The silence stretched between them, heavy and suffocating.
Viora looked at her mother this woman who had shaped her entire life, who had molded her into a weapon of the Queendom and felt something crack inside her chest.
The woman she'd admired her whole life despite not being the best mother to her, the princess who was supposed to become queen next and she was looking forward to serving, had committed one of the highest treason imaginable.
And now she was asking Viora, her own daughter, to be her accomplice.
"If I stay silent," Viora said slowly, each word careful and deliberate, "what does that make me? A traitor.".
"No," Athea whispered, stepping closer, her voice laced with a desperate, pleading warmth Viora had never heard before. "It makes you a daughter. A sister. Think about your brother, Viora. Think of him."
Viora looked at her mother as if she were a stranger. The mention of family, the plea for sentiment, it was a language she no longer understood in this context.
"Brother?" she repeated, the word tasting like ash in her mouth. "I have no…. I need to think about this." With that said, she made her way out of the gallery.
Meanwhile, unlike the atmosphere at the royal palace, Sage's private lab at Stellan Innovations was a sanctuary of controlled chaos.
Holographic schematics for Vitae conductors drifted lazily in the air, and the low hum of advanced machinery was a constant, soothing thrum. The air smelled pleasant with Sage's signature lavender perfume, a scent that always made Zaeryn feel grounded.
He was sprawled on the plush, oversized sofa in the corner of her office, idly scrolling through news feeds on a data-slate as he waited for her to be done with whatever she was doing so they could leave.
Across the room, Sage was anything but relaxed. She stood before a massive, wrap-around holo-console, her entire focus narrowed to the cascading lines of shimmering code before her.
Her fingers flew across the interface, but a persistent string of red error glyphs mocked her efforts.
She let out a low, frustrated growl, her teeth gritting as she reran the diagnostic for the fifth time. "Unbelievable," she muttered to herself. "The quantum entanglement algorithm should be stabilizing, not degrading into recursive nonsense." She let out a breath through her gritted teeth, "I don't have time for this."
Hearing her get annoyed, which was a rare thing, Zaeryn let out an amused chuckle from the sofa.
Sage's head snapped up, her violet eyes, sharp with irritation, landing on him. "What?" she snapped, her glare hot enough to melt the console.

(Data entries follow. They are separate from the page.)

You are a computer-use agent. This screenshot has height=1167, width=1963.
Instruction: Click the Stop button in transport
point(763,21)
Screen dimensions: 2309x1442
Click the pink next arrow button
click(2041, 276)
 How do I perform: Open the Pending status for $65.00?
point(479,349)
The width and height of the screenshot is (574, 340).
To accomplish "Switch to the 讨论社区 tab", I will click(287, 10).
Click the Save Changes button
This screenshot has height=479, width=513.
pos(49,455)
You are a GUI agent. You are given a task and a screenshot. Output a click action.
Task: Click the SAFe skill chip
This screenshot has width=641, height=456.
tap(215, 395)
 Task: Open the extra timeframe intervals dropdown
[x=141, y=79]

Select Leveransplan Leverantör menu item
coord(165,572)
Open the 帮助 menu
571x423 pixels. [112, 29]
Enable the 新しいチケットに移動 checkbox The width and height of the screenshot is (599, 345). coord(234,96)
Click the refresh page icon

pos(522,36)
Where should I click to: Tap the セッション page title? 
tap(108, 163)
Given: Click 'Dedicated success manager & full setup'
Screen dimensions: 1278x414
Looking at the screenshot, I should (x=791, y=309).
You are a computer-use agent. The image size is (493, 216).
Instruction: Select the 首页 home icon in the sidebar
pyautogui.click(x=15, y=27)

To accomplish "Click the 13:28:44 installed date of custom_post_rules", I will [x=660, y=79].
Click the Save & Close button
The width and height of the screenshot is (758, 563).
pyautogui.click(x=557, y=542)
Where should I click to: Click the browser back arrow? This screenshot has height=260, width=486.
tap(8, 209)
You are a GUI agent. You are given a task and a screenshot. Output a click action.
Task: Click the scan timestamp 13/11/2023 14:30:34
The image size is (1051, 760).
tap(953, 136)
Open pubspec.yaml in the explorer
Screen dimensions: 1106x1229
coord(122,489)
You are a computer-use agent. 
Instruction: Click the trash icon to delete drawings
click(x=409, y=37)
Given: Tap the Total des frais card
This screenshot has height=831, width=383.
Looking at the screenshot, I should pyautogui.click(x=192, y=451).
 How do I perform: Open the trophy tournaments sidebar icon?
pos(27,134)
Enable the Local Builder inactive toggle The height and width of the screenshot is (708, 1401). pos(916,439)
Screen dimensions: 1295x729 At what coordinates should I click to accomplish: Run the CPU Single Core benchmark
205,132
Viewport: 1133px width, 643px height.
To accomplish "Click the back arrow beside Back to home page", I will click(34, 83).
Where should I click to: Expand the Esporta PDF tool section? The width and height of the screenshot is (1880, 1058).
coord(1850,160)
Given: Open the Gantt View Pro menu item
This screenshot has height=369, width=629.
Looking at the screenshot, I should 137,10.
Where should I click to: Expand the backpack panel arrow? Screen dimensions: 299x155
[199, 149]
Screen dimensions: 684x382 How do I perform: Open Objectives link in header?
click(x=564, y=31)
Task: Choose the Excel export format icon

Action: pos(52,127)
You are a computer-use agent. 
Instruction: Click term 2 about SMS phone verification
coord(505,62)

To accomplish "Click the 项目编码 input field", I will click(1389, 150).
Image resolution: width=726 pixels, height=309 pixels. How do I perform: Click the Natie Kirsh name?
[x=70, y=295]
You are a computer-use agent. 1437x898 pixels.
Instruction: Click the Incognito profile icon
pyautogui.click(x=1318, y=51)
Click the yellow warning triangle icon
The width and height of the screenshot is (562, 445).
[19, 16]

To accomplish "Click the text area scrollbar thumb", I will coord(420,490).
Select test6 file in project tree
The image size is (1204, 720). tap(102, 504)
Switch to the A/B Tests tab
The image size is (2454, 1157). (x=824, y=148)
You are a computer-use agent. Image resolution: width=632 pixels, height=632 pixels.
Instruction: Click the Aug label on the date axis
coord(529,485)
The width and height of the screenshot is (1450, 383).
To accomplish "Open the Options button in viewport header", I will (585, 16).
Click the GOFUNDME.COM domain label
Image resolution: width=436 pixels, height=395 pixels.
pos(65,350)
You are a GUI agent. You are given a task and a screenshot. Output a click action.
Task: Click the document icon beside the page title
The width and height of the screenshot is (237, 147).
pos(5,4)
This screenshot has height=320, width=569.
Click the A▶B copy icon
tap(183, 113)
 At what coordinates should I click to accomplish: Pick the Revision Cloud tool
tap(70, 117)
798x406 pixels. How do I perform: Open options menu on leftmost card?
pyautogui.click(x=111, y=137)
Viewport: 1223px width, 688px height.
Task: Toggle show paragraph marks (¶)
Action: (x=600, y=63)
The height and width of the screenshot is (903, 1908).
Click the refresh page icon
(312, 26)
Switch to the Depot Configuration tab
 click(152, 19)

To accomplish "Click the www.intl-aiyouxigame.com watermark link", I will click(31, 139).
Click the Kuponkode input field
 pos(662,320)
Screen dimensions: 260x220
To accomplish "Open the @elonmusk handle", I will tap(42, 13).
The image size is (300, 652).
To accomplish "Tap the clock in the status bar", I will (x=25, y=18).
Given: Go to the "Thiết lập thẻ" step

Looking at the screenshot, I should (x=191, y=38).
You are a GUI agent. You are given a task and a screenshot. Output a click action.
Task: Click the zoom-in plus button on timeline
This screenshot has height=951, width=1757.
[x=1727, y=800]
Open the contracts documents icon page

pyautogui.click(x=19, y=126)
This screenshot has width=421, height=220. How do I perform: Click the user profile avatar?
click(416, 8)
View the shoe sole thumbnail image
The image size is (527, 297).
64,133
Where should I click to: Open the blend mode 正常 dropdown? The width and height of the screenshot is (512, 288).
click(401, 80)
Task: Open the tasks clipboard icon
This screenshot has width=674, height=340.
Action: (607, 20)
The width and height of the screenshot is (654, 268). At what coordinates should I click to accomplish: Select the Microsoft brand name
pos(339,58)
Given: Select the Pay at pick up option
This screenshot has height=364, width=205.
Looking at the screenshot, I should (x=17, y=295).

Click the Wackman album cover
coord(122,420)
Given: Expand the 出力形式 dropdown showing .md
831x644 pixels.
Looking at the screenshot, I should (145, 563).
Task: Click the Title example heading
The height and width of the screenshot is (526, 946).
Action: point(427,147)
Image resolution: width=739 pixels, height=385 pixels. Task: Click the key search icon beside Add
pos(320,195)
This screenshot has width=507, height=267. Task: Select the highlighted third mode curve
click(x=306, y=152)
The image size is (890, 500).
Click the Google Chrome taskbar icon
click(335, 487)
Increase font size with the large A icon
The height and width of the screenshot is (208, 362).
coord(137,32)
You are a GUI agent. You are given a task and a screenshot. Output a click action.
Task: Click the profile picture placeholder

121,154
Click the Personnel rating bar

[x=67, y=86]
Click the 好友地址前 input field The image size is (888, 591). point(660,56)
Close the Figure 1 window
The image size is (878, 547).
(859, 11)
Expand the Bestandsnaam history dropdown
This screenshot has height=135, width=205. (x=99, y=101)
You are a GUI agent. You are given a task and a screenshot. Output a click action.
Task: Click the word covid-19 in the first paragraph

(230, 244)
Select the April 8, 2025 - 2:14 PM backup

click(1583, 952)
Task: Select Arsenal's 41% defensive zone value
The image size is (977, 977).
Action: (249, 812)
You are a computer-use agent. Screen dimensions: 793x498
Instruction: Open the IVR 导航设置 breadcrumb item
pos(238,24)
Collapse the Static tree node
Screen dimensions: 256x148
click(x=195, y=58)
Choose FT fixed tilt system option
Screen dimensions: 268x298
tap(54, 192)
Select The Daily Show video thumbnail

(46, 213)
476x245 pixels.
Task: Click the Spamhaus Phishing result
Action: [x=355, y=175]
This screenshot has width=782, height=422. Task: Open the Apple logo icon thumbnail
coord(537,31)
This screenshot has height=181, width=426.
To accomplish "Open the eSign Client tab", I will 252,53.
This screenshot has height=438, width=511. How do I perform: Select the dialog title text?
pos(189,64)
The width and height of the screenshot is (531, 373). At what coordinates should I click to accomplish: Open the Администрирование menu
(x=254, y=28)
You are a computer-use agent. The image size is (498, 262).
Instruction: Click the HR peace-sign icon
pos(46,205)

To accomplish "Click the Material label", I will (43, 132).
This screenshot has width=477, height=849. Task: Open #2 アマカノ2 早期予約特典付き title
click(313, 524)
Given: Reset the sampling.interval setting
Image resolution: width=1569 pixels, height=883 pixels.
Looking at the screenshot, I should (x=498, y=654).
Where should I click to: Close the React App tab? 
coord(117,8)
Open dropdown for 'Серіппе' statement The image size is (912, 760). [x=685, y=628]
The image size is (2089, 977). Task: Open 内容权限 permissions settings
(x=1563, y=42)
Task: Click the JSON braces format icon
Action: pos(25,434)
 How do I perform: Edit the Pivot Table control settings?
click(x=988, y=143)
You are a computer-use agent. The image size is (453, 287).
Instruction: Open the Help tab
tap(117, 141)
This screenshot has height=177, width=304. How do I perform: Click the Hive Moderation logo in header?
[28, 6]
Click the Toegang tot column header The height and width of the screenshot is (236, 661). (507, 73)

Zaeryn's grin was slow and utterly unrepentant. He set the data-slate aside, stretching his arms over his head with a lazy satisfaction.
"Nothing," he said, his voice a low, teasing rumble. "It's just… you're dangerously tempting when you're on the verge of starting a war with a piece of code."
Her glare softened, the sharp edges melting away as a reluctant smile tugged at her lips. "Oh, is that your new Vitae ability? Finding new ways to be a distraction?"
"I think it might be," he said, rising from the sofa and padding over to her. He came to a stop behind her, his hands settling on her tense shoulders. "Let me help."
She was about to protest, to say she didn't have time, but his thumbs began to work into the knots at the base of her neck with a firm, knowing pressure. A soft, involuntary sigh or moan escaped her lips, and she leaned her head back, melting into his touch.
"That's…" she murmured, her eyes fluttering shut. Everything from him, even a simple touch was always pleasurable.
"See?" he whispered, his lips brushing the top of her head. "Better than fighting with algorithms."
She simply hummed in agreement, for a moment letting the world of quantum physics and cascading errors fall away, content to exist only in the warm, lighthearted bubble they had created.